People shared some amazing ideas to make our transportation world class which would be cheaper, safer, faster, more regulated and pollution-free. Our campaign proved that IT plays a vital role as the single most important tool to improve efficiency, safety, durability, cost management, timeliness and transparency in transportation.
We believe it is high time to let IT take the driving seat while proposing solutions for the smarter cities with smarter transport systems.
Ideas from Citizens
Just to take an example of a crowd sourced idea during the ‘IT for Parivahan’ campaign, Intelligent Speed Adaptation (ISA) can be developed for various vehicles by using GPS technology. The owner may get to know about the exact location of his vehicle and what is the prescribed speed limit on the stretch of road it is moving. Thus, he may install a device (through a software or app) of cutting the fuel flow, the moment a driver tries to exceed a speed limit, which makes it physically impossible for him to overspeed. These systems can be used to improve road safety, traffic efficiency and passenger comfort. A cooperative connected car, would receive not just information about a hazard detected by its own sensors (through a sound or vibration, which is more likely to catch the driver’s attention than a road sign), but also through alerts from a vehicle further along the road.
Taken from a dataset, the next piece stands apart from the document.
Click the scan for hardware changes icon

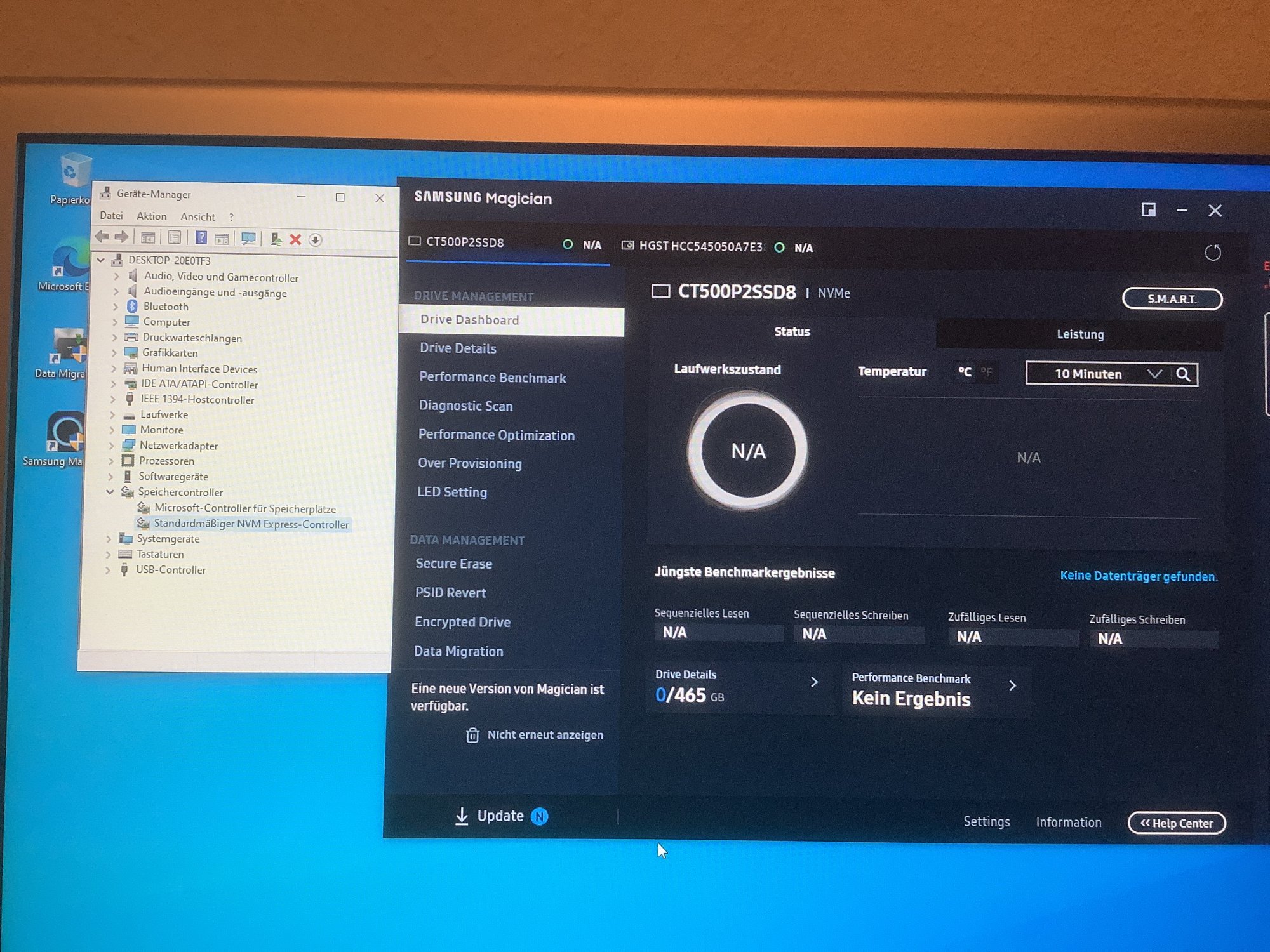click(x=248, y=239)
Communication systems between vehicles and infrastructure providers have the potential to revolutionise the transport sector. While “connected cars” (i.e., vehicles enabled to communicate with infrastructure through embedded devices) have existed for several years, communication and cooperation between vehicles and connected transport-related infrastructure (such as traffic lights, parking lots, etc.) is a new phenomenon.
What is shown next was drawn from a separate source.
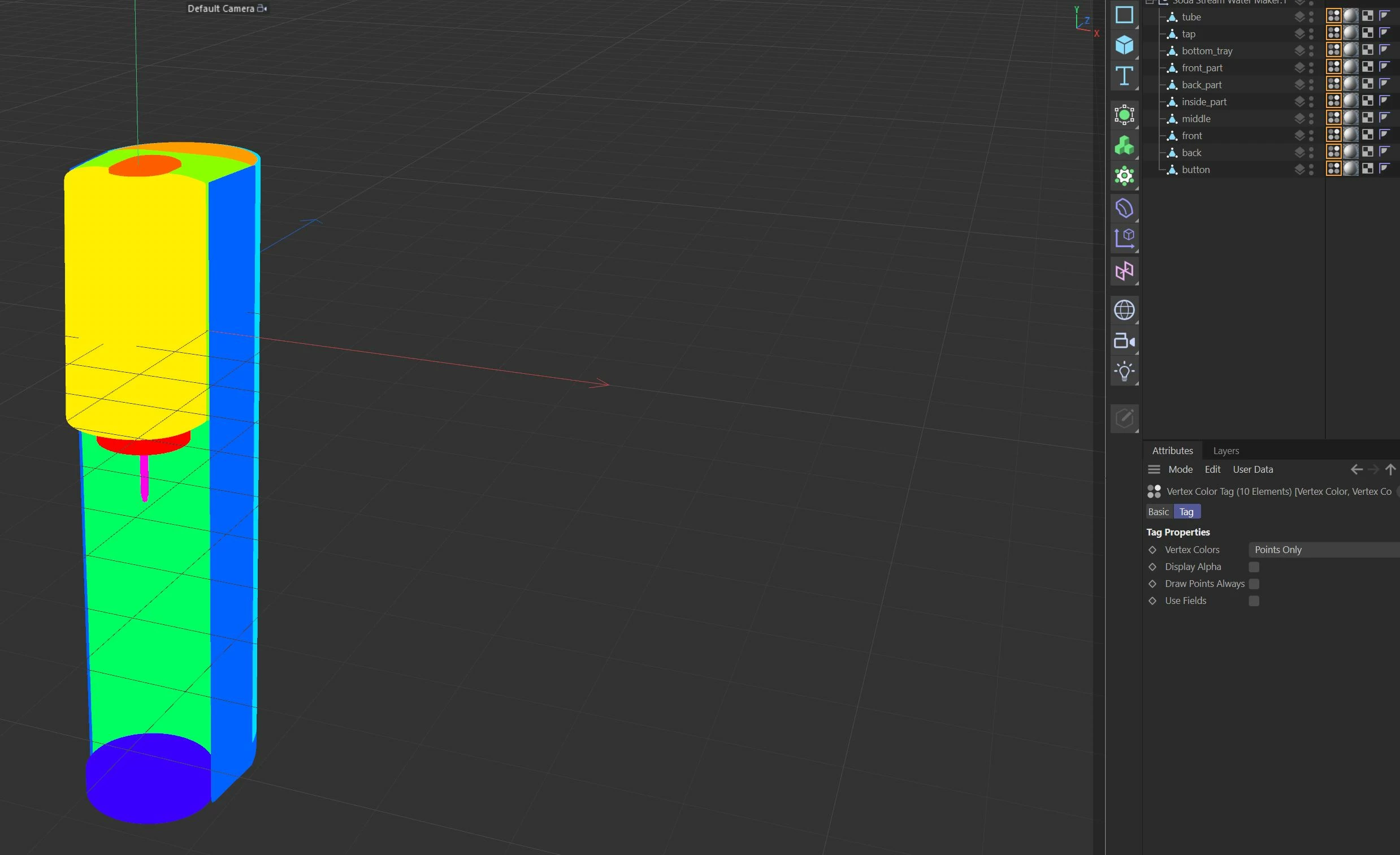Enable the Display Alpha checkbox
By installing “V2X” communications (vehicle-to-vehicle and vehicle-to-infrastructure communications—basically a variant of Wi-Fi) in vehicles, carmakers can interact directly with other vehicles and provide advanced applications by exploiting real-time data from vehicles and infrastructure.
Technology has improved lives across the board and will continue to offer opportunities to develop better public transport systems. Traditional models of the inter-relationships between service planning, operations control and passenger information, have been based largely on the independence of these functions from one another.
One of the suggestions we received during the ‘IT for Parivahan’ campaign relates to drivers having to adjust their speed to desired levels to accommodate other road user needs. Dynamic Speed Adaptation (DSA) technology offers remote speed advice to drivers about appropriate speeds in particular stretches of roadway and trials of it have already been conducted in Sweden and the Netherlands.
Cameras of every kind are already proliferating at an incredible rate to measure speeds over long distances. CCTV cameras may be installed on all traffic signals where they may read number plates of the vehicles and instantly compare them to a National Database. This means that illegal vehicles can be intercepted to bring criminals to a speedy justice.
The global status report on road safety published last year by the World Health Organization (WHO) stated that approximately 12 lakh people die every year on the world’s roads and that 27 percent of all road traffic deaths are pedestrians and cyclists. However, the same report also suggests that the countries who have implemented the first grade technologies have controlled the road rage deaths.
The IT for Parivahan campaign ultimately provides a platform to unleash the common man’s ideas related to IT solutions and use the global experience to improve our transportation. The campaign is encouraging people to come upfront and take the charge. Instead of cribbing and cursing the establishment, the campaign gives them a platform to share their vision in order to get rid of their transportation and commuting troubles.